┌────────

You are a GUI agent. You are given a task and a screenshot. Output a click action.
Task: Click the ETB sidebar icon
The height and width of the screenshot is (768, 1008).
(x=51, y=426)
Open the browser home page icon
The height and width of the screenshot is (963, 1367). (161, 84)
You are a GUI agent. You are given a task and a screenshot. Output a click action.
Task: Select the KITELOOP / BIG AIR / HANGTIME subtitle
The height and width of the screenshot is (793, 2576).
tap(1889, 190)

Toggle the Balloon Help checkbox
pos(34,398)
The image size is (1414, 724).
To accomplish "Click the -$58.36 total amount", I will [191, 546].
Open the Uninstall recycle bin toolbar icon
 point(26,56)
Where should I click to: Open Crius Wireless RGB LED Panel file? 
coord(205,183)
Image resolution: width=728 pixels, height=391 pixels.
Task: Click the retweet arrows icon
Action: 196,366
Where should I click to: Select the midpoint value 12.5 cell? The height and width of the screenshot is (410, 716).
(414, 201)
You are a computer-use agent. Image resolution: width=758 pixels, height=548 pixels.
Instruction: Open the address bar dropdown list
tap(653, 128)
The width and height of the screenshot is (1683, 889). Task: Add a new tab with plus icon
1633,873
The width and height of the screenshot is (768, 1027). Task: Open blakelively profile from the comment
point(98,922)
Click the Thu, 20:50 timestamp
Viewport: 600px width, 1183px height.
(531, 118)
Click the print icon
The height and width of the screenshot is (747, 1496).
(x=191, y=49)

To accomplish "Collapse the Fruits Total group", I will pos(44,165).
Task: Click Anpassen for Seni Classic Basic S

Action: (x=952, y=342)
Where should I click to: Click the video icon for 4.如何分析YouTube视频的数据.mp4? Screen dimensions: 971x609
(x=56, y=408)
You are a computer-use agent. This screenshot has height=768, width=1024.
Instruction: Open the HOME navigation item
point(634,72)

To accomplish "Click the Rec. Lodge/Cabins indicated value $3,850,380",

└────────

__ASSIGNMENT__: Exactly as written, please output every entry.

__PROBLEM SOLUTION__:
You are a GUI agent. You are given a task and a screenshot. Output a click action.
Task: Click the ETB sidebar icon
The height and width of the screenshot is (768, 1008).
(x=51, y=426)
Open the browser home page icon
The height and width of the screenshot is (963, 1367). (161, 84)
You are a GUI agent. You are given a task and a screenshot. Output a click action.
Task: Select the KITELOOP / BIG AIR / HANGTIME subtitle
The height and width of the screenshot is (793, 2576).
tap(1889, 190)

Toggle the Balloon Help checkbox
pos(34,398)
The image size is (1414, 724).
To accomplish "Click the -$58.36 total amount", I will [191, 546].
Open the Uninstall recycle bin toolbar icon
 point(26,56)
Where should I click to: Open Crius Wireless RGB LED Panel file? 
coord(205,183)
Image resolution: width=728 pixels, height=391 pixels.
Task: Click the retweet arrows icon
Action: 196,366
Where should I click to: Select the midpoint value 12.5 cell? The height and width of the screenshot is (410, 716).
(414, 201)
You are a computer-use agent. Image resolution: width=758 pixels, height=548 pixels.
Instruction: Open the address bar dropdown list
tap(653, 128)
The width and height of the screenshot is (1683, 889). Task: Add a new tab with plus icon
1633,873
The width and height of the screenshot is (768, 1027). Task: Open blakelively profile from the comment
point(98,922)
Click the Thu, 20:50 timestamp
Viewport: 600px width, 1183px height.
(531, 118)
Click the print icon
The height and width of the screenshot is (747, 1496).
(x=191, y=49)

To accomplish "Collapse the Fruits Total group", I will pos(44,165).
Task: Click Anpassen for Seni Classic Basic S

Action: (x=952, y=342)
Where should I click to: Click the video icon for 4.如何分析YouTube视频的数据.mp4? Screen dimensions: 971x609
(x=56, y=408)
You are a computer-use agent. This screenshot has height=768, width=1024.
Instruction: Open the HOME navigation item
point(634,72)

To accomplish "Click the Rec. Lodge/Cabins indicated value $3,850,380",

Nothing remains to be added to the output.